В противоположность этому, в барочной и апокалипсической версии Crash83, техника это смертельная деконструкция тела – более не функциональный медиум, а протяженность смерти, – расчленение и дробление, не в пренебрежительной иллюзии потерянного единства сюжета (который представляет еще горизонт психоанализа), но во взрывоопасном видении тела, обреченного на «символические раны», тела, смешанного с технологией в его измерении насилия и жестокости, в дикой и беспрерывной хирургии, которую она осуществляет: разрезы, вырезания, насечки, зияния тела, чьи «сексуальные» раны и наслаждение лишь частный случай (и машинальное порабощение в работе, умиротворенная карикатура) – тело без органов, и без наслаждения органов, всецело подчиненное отметине, разрезанию, техническому шраму – под лучезарным знаком сексуальности, лишенной референта и границ.

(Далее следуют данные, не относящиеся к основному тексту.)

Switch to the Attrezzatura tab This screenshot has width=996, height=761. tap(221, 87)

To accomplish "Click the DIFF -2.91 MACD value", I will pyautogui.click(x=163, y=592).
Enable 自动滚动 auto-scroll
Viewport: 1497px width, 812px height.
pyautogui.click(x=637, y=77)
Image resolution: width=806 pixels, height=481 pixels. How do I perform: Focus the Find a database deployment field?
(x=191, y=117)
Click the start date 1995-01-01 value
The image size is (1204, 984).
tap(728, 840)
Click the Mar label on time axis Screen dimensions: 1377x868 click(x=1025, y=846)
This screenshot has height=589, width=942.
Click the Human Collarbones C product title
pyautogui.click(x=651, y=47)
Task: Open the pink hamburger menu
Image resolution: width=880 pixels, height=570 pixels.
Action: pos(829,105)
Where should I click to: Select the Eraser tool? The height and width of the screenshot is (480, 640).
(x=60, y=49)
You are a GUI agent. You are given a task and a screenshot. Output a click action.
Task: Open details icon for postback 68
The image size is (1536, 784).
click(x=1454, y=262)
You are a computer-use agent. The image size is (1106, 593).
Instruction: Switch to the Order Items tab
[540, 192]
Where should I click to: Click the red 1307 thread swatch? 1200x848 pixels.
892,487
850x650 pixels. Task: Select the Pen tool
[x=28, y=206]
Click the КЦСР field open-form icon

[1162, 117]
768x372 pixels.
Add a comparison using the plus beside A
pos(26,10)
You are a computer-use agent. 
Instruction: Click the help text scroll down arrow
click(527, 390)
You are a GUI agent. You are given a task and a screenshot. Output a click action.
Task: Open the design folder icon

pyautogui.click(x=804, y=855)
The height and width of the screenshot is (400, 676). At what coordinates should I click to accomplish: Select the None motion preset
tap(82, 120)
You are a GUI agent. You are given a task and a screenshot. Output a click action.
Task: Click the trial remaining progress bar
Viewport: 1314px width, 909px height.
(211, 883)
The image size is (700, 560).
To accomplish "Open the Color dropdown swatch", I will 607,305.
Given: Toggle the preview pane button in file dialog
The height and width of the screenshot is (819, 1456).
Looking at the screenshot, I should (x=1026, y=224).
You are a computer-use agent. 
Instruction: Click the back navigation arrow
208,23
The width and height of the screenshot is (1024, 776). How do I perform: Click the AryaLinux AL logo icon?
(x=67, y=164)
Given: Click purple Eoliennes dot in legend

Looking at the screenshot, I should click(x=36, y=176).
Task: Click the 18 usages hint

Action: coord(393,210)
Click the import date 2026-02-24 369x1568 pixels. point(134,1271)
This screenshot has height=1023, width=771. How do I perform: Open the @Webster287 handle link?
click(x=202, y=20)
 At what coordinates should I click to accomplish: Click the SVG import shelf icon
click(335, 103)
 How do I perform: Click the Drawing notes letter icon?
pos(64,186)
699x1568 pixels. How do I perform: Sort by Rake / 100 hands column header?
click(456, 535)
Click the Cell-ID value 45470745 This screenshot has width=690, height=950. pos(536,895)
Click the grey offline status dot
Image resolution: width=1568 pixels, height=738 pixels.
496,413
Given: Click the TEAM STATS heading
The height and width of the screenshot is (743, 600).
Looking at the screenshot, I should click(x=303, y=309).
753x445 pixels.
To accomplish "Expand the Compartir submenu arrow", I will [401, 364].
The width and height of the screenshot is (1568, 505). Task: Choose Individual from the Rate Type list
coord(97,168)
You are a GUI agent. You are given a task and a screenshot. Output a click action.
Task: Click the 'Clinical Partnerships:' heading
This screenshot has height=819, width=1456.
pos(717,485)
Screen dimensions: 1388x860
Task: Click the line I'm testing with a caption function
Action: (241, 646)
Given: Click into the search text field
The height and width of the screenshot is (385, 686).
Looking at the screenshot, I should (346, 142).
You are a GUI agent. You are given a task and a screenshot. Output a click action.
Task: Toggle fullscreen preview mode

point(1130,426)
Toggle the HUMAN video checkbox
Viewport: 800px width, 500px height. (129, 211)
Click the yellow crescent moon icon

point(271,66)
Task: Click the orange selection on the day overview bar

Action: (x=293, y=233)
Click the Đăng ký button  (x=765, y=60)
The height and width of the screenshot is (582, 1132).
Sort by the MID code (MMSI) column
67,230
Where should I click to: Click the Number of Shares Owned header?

Техника может быть схвачена только в аварии (автомобильной), то есть, в жестокости, причиненной ей самой и в жестокости, причиненной телу. Она одна и та же: весь шок, все столкновение, весь удар, вся металлургия аварии читается в семиургии тела – не в анатомии или физиологии. Но в семиургии ушибов, шрамов, изувечений, ран, которые есть не что иное, как многочисленные новые половые органы, открытые на теле. Так компиляции тела как рабочей силы порядка производства, противопоставляется дисперсия тела как анаграмма порядка изувечения. Конец «эрогенным зонам»: все становится дырой для того, чтобы предаться рефлексивной эякуляции. Но в особенности (как в пытке обряда инициации, которая не является нашей), все тело становится знаком, чтобы предаться обмену знаков тела. Тело и техника преломляются одно в другом посредством их растерявшихся знаков. Плотская и дизайнерская абстракция.
Никакого аффекта за всем этим, никакой психологии, ни импульса, ни желания, никакого либидо, ни стремления к смерти. Смерть естественно имплицирована в безграничное исследование возможной жестокости по отношению к телу, но никогда как в садизме или мазохизме, поспешное и перверсивное намерение жестокости, искривление смысла и секса (по отношению к чему?). Никакого вытесненного бессознательного (аффектов или репрезентаций), если только не во втором прочтении, которое снова включило бы туда еще больше вынужденного смысла, по психоаналитической модели. Бессмыслица, дикость этой мешанины тела и техники имманентна, она есть немедленная реверсия одной в другое, и результатом этого является беспрецедентная сексуальность – что-то вроде потенциального головокружения, связанного с чистым написанием нулевых знаков этого тела. Символический ритуал насечек и меток, как в граффити метро Нью-Йорка.